De lunes a viernes la taberna casi siempre está llena y, como buen negocio, todo cuesta: por 50 pesos los primerizos pueden rentar por una hora una pipa para fumar mariguana; por 40 pesos se compra una caguama; por 30, un paquete de sábanas para armar carrujos.

“Es seguro, banda. Si no quieres que te atore la tira con la merca en la calle, acá te la fumas y sales limpio. La única regla es nada de piedra (cocaína sólida)”, dice el cancerbero.

Este no es el único club de fumadores de una droga que en México es legal si se portan menos de cinco gramos para consumo personal. Están La vecindad, en la calle Moneda del Centro Histórico; La pera, en la colonia Doctores; El depa de mi hermano, en Santo Domingo, Coyoacán; La escuelita, en Santa María Aztahuacán, Iztapalapa. Y más.

“Ahí, los consumidores rozan el peligro. Afuera de La escuelita han matado a una decena de visitantes por pleitos entre grupos de narcomenudeo; en la puerta de La pera un tipo aturdido por la cocaína acuchilló a un cliente en abril pasado; en La traca —colonia Río Blanco, Gustavo A. Madero— han levantado a clientes por comprar droga a la banda Los Negros, cuando la plaza es de Los Macario”, señala El Universal.

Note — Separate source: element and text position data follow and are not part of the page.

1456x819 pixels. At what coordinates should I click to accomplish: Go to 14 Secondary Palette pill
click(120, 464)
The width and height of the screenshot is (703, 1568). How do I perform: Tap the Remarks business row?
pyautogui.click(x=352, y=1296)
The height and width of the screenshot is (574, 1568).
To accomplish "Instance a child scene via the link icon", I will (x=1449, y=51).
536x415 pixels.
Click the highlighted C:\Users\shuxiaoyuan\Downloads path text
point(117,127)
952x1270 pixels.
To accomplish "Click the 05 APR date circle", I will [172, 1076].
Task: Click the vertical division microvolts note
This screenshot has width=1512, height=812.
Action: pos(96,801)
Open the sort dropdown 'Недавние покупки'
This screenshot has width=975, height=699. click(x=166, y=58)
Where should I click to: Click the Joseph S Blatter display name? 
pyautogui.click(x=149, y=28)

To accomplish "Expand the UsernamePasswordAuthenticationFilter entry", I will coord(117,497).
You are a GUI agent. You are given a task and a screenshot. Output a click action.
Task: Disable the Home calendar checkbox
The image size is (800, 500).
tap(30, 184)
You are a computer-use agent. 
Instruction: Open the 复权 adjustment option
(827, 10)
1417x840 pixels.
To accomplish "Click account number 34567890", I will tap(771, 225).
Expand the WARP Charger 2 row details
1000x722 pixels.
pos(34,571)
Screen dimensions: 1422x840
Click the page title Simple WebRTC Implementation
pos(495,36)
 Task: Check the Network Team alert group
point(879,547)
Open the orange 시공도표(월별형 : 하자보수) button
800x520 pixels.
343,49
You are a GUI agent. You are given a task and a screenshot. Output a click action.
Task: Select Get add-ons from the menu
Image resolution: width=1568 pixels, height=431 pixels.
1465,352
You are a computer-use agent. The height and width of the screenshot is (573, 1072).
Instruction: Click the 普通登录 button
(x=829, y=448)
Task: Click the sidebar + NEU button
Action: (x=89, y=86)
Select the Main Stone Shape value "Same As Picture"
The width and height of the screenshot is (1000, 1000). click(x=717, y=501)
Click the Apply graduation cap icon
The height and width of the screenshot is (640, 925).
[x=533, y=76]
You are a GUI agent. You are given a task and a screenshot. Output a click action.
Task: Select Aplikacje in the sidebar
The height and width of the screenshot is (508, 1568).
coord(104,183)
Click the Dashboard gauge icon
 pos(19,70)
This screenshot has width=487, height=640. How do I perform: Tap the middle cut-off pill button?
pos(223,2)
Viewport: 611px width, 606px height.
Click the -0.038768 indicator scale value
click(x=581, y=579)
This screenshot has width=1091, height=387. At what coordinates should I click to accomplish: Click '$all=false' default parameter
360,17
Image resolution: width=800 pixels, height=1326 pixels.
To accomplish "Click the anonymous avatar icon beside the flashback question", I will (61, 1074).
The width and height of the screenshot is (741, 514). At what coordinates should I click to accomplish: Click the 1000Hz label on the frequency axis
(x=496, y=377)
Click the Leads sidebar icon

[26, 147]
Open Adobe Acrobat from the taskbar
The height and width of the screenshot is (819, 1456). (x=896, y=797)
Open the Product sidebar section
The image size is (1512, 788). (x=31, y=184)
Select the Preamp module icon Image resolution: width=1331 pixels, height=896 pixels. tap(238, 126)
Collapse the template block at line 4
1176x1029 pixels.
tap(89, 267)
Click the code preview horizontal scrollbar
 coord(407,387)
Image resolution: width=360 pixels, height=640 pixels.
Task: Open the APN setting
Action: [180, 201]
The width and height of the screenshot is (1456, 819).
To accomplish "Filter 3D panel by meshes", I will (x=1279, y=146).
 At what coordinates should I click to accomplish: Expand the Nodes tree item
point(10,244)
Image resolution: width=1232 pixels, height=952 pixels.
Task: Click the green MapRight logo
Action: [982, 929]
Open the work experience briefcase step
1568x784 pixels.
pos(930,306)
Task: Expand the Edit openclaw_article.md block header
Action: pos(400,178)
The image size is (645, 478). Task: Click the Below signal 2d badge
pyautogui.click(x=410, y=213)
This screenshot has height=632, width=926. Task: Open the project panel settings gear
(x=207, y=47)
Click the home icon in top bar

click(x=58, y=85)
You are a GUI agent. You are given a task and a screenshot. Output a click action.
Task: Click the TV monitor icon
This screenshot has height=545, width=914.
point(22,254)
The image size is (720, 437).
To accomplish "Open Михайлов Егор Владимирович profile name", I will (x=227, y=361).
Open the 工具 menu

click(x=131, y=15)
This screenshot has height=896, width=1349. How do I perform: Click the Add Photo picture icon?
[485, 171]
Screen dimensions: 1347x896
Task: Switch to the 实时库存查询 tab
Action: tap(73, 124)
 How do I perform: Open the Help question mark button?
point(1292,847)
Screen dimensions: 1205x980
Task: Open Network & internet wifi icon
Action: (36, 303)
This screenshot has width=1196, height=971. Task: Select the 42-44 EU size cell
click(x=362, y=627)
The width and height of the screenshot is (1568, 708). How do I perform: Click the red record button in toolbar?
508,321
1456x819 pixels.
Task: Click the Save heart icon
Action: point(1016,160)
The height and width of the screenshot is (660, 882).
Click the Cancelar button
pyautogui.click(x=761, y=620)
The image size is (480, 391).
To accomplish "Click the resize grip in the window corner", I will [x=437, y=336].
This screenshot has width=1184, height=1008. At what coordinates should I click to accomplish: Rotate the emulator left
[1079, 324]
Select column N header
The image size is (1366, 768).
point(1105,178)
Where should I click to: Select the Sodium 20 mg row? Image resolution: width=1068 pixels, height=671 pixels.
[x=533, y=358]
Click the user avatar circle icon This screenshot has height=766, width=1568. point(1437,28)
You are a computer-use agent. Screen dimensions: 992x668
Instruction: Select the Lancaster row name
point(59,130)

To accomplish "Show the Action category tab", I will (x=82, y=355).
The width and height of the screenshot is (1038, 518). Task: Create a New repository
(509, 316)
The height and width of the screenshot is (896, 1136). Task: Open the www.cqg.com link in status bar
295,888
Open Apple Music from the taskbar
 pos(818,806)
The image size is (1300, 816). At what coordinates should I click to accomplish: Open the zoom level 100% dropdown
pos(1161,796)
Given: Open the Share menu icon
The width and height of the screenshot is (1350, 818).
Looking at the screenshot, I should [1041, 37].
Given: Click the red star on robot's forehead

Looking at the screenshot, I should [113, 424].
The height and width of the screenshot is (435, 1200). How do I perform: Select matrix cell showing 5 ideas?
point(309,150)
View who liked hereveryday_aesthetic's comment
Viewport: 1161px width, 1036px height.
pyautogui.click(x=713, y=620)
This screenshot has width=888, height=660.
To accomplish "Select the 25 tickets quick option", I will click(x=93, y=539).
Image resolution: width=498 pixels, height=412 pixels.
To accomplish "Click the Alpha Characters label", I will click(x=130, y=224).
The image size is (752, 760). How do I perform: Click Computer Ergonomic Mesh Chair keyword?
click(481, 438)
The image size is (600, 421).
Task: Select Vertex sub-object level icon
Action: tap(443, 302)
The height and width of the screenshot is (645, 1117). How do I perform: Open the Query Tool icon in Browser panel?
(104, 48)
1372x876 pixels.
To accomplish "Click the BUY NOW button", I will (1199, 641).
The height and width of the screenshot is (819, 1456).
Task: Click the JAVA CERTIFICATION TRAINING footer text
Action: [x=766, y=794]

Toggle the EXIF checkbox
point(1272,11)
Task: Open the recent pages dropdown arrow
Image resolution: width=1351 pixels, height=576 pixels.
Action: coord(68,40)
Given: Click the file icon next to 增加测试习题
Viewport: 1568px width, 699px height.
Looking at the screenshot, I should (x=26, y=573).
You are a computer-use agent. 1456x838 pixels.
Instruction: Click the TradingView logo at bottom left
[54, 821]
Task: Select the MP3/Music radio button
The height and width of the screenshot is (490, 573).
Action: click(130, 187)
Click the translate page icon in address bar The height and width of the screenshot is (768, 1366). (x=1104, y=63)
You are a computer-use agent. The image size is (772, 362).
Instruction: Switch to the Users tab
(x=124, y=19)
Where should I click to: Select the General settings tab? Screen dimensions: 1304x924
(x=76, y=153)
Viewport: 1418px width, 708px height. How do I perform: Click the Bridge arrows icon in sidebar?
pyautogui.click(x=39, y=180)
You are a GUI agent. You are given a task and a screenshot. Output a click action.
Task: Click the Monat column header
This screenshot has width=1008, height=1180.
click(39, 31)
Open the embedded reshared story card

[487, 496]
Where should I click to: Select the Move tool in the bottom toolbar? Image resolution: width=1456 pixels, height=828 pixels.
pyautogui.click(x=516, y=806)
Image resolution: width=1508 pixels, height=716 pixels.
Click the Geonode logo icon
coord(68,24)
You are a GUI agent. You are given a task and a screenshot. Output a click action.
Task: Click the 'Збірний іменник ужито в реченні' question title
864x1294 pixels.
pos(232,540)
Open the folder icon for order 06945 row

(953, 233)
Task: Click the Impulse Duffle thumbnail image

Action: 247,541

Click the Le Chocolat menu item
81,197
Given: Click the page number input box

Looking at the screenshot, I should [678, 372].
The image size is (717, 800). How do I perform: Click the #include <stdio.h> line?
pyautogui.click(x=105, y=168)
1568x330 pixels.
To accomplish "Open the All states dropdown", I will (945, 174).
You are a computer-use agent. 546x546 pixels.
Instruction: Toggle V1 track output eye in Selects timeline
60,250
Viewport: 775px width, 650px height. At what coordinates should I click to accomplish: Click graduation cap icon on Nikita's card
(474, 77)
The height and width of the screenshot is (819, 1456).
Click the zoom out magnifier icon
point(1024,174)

Pese al riesgo, los clientes llegan. Lo saben los dueños, quienes se juegan una sentencia de hasta 30 años por encabezar un club mariguanero que capte una parte de un negocio que genera 30 millones de dólares al año sólo en el Distrito Federal, según el Colectivo Por una Política Integral de Drogas (Cupidh).

Algunos, como Panchito, llevan años en el negocio, en espera de que un giro en la ley los vuelva legales. Un golpe de suerte que este año lanzó su primer zarpazo.